そういうわけで、この文は「いくつかの五つの房の植物が広がって植わっていた。」となります。

 

次の文は、ホーラたちは美しい冠をアフロディーテに載せる描写です。もちろんこの記述はボッティチェリの絵にはそのまま描かれていません。

κρατὶ δ᾽ ἐπ᾽ ἀθανάτῳ στεφάνην εὔτυκτον ἔθηκαν καλήν, χρυσείην:

この文の動詞はἔθηκανで、τίθημι(置く)の三人称複数アオリストです。周りを見回しても主格の単語がないので、この動詞の主語は、この文には記述されていない、この絵の中の描かれた複数の何かとなります。

対格の名詞στεφάνηνは、単数女性で、冠や輪といった意味の言葉です。アフロディーテ讃歌の最初の方では、形容詞ですがχρυσοστέφανονという合成語の形で出ていました。このときは、黄金で頭を囲んでいる様子から「金髪をした」と解釈しました。今回はどう訳しましょう。
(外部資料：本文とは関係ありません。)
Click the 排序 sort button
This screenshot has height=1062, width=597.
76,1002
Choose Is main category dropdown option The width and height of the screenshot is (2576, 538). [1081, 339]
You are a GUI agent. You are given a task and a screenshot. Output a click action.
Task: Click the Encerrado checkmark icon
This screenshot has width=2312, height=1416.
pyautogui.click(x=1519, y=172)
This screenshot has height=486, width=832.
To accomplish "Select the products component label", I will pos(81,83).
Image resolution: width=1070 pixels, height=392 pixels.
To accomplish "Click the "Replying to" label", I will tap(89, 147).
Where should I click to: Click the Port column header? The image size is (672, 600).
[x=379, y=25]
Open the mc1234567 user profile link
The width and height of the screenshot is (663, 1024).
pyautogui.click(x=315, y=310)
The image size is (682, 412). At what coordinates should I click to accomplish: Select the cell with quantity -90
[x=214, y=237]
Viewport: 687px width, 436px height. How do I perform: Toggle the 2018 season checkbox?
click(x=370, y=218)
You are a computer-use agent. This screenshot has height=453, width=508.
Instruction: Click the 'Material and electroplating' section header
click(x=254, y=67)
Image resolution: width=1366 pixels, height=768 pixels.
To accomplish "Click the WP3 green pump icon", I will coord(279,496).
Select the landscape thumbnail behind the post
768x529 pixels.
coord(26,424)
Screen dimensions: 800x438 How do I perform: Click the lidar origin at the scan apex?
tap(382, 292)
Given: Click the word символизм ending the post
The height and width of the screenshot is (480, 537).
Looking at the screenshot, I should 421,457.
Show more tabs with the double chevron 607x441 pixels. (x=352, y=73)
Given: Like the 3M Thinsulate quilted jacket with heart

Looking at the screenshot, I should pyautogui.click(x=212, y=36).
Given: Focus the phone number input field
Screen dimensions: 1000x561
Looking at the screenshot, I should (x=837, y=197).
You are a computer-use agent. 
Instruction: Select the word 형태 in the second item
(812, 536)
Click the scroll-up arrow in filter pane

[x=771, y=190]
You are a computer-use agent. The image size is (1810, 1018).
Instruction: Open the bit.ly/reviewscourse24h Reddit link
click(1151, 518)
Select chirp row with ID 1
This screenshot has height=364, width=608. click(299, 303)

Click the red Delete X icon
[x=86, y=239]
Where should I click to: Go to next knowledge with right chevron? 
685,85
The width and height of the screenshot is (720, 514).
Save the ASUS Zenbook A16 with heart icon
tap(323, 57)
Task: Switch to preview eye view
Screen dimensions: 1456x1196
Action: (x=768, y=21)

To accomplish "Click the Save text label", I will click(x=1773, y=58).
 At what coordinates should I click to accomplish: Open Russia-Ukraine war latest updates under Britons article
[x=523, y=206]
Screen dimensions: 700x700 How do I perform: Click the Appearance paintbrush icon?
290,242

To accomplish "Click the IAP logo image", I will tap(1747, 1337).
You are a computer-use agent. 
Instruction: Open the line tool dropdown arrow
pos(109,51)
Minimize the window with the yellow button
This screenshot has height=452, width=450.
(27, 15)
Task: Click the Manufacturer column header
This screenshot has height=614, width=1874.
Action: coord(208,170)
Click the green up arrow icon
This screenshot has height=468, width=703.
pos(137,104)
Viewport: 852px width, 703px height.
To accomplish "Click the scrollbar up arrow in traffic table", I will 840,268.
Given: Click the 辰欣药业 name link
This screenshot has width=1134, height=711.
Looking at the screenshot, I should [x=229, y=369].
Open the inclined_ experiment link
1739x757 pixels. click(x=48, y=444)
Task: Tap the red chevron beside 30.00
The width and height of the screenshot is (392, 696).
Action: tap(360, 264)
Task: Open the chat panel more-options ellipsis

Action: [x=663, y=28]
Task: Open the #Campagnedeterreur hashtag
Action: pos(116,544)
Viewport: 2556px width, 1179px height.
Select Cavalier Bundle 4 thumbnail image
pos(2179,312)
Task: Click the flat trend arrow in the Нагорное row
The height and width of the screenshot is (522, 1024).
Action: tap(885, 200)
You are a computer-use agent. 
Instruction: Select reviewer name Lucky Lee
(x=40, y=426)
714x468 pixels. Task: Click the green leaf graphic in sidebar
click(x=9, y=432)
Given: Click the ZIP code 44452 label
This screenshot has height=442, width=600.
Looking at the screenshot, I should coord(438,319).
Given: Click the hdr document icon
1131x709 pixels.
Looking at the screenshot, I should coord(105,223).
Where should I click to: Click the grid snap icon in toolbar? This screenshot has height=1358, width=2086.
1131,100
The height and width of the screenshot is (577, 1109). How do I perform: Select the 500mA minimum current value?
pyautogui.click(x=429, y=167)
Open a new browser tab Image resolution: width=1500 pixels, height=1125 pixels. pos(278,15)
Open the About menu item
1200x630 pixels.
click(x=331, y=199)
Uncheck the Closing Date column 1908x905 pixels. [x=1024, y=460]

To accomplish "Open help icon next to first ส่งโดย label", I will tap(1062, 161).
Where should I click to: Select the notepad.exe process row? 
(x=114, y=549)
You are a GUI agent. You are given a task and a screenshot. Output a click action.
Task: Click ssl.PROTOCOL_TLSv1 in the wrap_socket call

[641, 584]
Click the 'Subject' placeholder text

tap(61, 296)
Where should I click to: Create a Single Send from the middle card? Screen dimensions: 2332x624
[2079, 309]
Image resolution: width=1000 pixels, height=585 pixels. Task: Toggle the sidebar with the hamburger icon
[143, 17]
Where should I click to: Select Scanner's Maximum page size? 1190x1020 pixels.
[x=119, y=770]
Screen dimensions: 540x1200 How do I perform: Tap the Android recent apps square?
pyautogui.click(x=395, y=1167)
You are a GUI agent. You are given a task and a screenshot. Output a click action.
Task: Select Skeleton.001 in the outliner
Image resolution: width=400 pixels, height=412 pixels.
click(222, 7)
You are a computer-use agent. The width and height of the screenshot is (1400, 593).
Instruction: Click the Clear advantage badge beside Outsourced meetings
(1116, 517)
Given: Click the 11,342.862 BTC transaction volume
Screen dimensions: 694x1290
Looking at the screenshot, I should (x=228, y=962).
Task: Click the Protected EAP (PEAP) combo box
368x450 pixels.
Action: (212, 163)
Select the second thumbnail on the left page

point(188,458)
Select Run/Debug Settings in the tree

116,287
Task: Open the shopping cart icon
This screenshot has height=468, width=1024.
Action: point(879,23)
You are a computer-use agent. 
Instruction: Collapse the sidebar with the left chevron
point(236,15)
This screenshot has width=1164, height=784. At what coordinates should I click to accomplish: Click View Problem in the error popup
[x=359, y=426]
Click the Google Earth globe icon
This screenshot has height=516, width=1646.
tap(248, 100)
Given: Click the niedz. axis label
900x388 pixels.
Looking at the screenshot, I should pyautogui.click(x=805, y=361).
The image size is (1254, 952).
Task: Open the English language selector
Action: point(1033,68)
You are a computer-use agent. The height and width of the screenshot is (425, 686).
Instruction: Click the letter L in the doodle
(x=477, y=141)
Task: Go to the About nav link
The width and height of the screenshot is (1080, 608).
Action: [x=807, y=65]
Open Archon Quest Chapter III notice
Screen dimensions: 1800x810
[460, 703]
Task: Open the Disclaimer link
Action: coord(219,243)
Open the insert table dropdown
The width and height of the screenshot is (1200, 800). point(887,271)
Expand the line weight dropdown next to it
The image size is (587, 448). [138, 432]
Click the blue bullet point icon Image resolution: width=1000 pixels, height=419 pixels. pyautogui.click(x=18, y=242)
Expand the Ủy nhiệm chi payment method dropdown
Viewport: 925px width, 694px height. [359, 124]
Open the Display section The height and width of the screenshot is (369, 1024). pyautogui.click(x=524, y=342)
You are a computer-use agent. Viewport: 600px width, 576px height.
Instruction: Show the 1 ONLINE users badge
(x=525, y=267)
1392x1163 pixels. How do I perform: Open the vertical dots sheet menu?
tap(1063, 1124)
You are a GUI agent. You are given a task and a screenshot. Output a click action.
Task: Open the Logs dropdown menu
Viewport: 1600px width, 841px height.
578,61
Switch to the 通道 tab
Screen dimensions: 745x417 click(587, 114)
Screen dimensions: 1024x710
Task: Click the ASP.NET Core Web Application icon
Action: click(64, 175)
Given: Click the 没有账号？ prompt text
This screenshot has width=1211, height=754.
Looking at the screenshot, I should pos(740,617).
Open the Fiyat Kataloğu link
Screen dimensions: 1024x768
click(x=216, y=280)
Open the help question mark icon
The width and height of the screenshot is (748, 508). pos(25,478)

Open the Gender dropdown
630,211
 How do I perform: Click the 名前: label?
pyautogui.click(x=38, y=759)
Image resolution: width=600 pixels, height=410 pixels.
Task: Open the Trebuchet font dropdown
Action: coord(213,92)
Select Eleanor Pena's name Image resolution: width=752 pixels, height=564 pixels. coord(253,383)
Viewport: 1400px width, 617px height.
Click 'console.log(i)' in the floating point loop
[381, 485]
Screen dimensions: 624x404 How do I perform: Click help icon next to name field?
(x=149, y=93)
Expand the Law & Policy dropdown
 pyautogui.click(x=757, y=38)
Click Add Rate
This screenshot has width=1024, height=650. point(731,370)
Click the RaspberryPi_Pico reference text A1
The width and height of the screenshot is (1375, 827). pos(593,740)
この名詞στεφάνηνには、性数格が同じことから3つの形容詞εὔτυκτον、καλήν、χρυσείηνが修飾しているのが分かります。それぞれ、装飾が施された、美しい、金色という意味です。冠の形容としてはどれもふさわしいものです。

しかしこの絵の中には冠は描かれていません。以前の翻訳の時のように金髪を表していると考えてみましょうか。三人の女神の中でホーラの髪はきれいに編まれているので、装飾が施されたという形容に適合します。もちろん美しいです。しかし、ホーラを主語とした場合、動詞が三人称複数であることを説明できなくなってしまいます。

では、この絵の中に冠と呼べる物は他にないでしょうか。そう思って見回すと、この絵にたくさんの花々が描かれていることがヒントであると気づきます。花びらの王冠状の集まりは花冠(collora)と呼ばれます。これです。金色の花びらの花はないかと探すと、ホーラが手に持っている衣装にちゃんといくつか描かれています。これは刺繍でしょうから、装飾が施されているという表現も合っています。この金色の花冠を持った植物が主語ならば、動詞が三人称複数であることも文法的に解決します。

golden

 

この文にはまだ解釈されていない言葉があります。κρατὶ ἐπ᾽ ἀθανάτῳです。短縮されているἐπ᾽はἐπίです。与格が周りを囲んでいるので、きっとこれらを支配しているのでしょう。本来の解釈では「不死なる頭に」となります。しかし、これでは花々を主語とする解釈では合いません。

そこで、ἀθάνατος(immortal)の意味をさらに調べてみると、名詞として使って植物のlicnide coronariaを意味するとあります。これはイタリア語で書かれたギリシア語辞書で調べたわけですからイタリア語名です。これのラテン語名を調べると、silene coronariaとあります。日本語名だとスイセンノウです。

この花をこの絵の中から探してみます。ἀθανάτῳが名詞であるならば、これは単数なので、おそらくこの衣装の中に一株だけあるはずです。

flower

該当するのは上の画像の植物だと思います。残念ながら、一株だけではありませんでした。これはスイセンノウの画像検索で出てくる物とは似ていませんが、カーネーションのようなガクと、ナデシコのような細い花弁のこの花だと思います。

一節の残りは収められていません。